**What is required:**
Return all of the entries below exactly as they are given.

Start of Provided records

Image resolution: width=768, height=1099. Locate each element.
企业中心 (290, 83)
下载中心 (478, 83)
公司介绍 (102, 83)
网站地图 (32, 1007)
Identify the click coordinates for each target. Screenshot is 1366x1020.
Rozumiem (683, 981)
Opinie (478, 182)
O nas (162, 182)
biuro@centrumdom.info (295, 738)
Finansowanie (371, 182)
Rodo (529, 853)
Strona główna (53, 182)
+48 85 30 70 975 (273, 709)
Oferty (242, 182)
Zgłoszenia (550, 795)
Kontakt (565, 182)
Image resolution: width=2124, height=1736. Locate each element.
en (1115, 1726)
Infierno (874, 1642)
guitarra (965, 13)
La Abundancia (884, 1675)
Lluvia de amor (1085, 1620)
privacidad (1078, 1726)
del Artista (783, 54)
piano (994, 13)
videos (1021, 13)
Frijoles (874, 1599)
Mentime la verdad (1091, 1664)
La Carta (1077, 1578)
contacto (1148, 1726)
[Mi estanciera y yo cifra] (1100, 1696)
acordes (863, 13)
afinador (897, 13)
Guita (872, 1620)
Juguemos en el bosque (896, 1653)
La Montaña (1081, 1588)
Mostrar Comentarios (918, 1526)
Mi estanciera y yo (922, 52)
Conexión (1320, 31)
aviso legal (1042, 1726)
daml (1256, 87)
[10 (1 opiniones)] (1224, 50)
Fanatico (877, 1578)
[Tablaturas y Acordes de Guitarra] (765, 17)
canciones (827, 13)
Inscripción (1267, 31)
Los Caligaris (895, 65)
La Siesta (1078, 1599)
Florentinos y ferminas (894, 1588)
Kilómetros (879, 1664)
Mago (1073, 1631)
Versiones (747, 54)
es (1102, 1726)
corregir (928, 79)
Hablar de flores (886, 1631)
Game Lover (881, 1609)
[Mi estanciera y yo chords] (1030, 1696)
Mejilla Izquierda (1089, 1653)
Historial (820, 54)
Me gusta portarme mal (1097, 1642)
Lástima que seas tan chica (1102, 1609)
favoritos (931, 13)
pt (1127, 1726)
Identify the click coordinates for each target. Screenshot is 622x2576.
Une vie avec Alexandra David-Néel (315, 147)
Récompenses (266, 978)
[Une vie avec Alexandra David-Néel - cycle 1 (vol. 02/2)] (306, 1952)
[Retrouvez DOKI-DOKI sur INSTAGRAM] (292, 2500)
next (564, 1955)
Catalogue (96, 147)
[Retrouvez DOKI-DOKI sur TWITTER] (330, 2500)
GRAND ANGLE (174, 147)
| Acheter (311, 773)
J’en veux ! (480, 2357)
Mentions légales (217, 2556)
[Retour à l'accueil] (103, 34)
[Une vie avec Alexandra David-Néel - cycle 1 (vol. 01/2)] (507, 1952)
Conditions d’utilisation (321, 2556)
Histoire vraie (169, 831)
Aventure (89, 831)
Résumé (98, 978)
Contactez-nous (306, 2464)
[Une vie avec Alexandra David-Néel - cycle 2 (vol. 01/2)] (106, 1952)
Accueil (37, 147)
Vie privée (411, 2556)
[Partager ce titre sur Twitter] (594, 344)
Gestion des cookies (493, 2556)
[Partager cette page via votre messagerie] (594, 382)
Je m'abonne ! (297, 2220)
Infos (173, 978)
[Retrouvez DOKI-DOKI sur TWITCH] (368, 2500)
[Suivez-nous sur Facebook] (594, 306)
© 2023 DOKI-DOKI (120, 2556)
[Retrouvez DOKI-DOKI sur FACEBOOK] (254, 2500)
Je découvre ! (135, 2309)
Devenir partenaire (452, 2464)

End of Provided records

**Solution for this exercise:**
Image resolution: width=768, height=1099. Locate each element.
企业中心 (290, 83)
下载中心 (478, 83)
公司介绍 (102, 83)
网站地图 (32, 1007)
Identify the click coordinates for each target. Screenshot is 1366x1020.
Rozumiem (683, 981)
Opinie (478, 182)
O nas (162, 182)
biuro@centrumdom.info (295, 738)
Finansowanie (371, 182)
Rodo (529, 853)
Strona główna (53, 182)
+48 85 30 70 975 (273, 709)
Oferty (242, 182)
Zgłoszenia (550, 795)
Kontakt (565, 182)
Image resolution: width=2124, height=1736. Locate each element.
en (1115, 1726)
Infierno (874, 1642)
guitarra (965, 13)
La Abundancia (884, 1675)
Lluvia de amor (1085, 1620)
privacidad (1078, 1726)
del Artista (783, 54)
piano (994, 13)
videos (1021, 13)
Frijoles (874, 1599)
Mentime la verdad (1091, 1664)
La Carta (1077, 1578)
contacto (1148, 1726)
[Mi estanciera y yo cifra] (1100, 1696)
acordes (863, 13)
afinador (897, 13)
Guita (872, 1620)
Juguemos en el bosque (896, 1653)
La Montaña (1081, 1588)
Mostrar Comentarios (918, 1526)
Mi estanciera y yo (922, 52)
Conexión (1320, 31)
aviso legal (1042, 1726)
daml (1256, 87)
[10 (1 opiniones)] (1224, 50)
Fanatico (877, 1578)
[Tablaturas y Acordes de Guitarra] (765, 17)
canciones (827, 13)
Inscripción (1267, 31)
Los Caligaris (895, 65)
La Siesta (1078, 1599)
Florentinos y ferminas (894, 1588)
Kilómetros (879, 1664)
Mago (1073, 1631)
Versiones (747, 54)
es (1102, 1726)
corregir (928, 79)
Hablar de flores (886, 1631)
Game Lover (881, 1609)
[Mi estanciera y yo chords] (1030, 1696)
Mejilla Izquierda (1089, 1653)
Historial (820, 54)
Me gusta portarme mal (1097, 1642)
Lástima que seas tan chica (1102, 1609)
favoritos (931, 13)
pt (1127, 1726)
Identify the click coordinates for each target. Screenshot is 622x2576.
Une vie avec Alexandra David-Néel (315, 147)
Récompenses (266, 978)
[Une vie avec Alexandra David-Néel - cycle 1 (vol. 02/2)] (306, 1952)
[Retrouvez DOKI-DOKI sur INSTAGRAM] (292, 2500)
next (564, 1955)
Catalogue (96, 147)
[Retrouvez DOKI-DOKI sur TWITTER] (330, 2500)
GRAND ANGLE (174, 147)
| Acheter (311, 773)
J’en veux ! (480, 2357)
Mentions légales (217, 2556)
[Retour à l'accueil] (103, 34)
[Une vie avec Alexandra David-Néel - cycle 1 (vol. 01/2)] (507, 1952)
Conditions d’utilisation (321, 2556)
Histoire vraie (169, 831)
Aventure (89, 831)
Résumé (98, 978)
Contactez-nous (306, 2464)
[Une vie avec Alexandra David-Néel - cycle 2 (vol. 01/2)] (106, 1952)
Accueil (37, 147)
Vie privée (411, 2556)
[Partager ce titre sur Twitter] (594, 344)
Gestion des cookies (493, 2556)
[Partager cette page via votre messagerie] (594, 382)
Je m'abonne ! (297, 2220)
Infos (173, 978)
[Retrouvez DOKI-DOKI sur TWITCH] (368, 2500)
[Suivez-nous sur Facebook] (594, 306)
© 2023 DOKI-DOKI (120, 2556)
[Retrouvez DOKI-DOKI sur FACEBOOK] (254, 2500)
Je découvre ! (135, 2309)
Devenir partenaire (452, 2464)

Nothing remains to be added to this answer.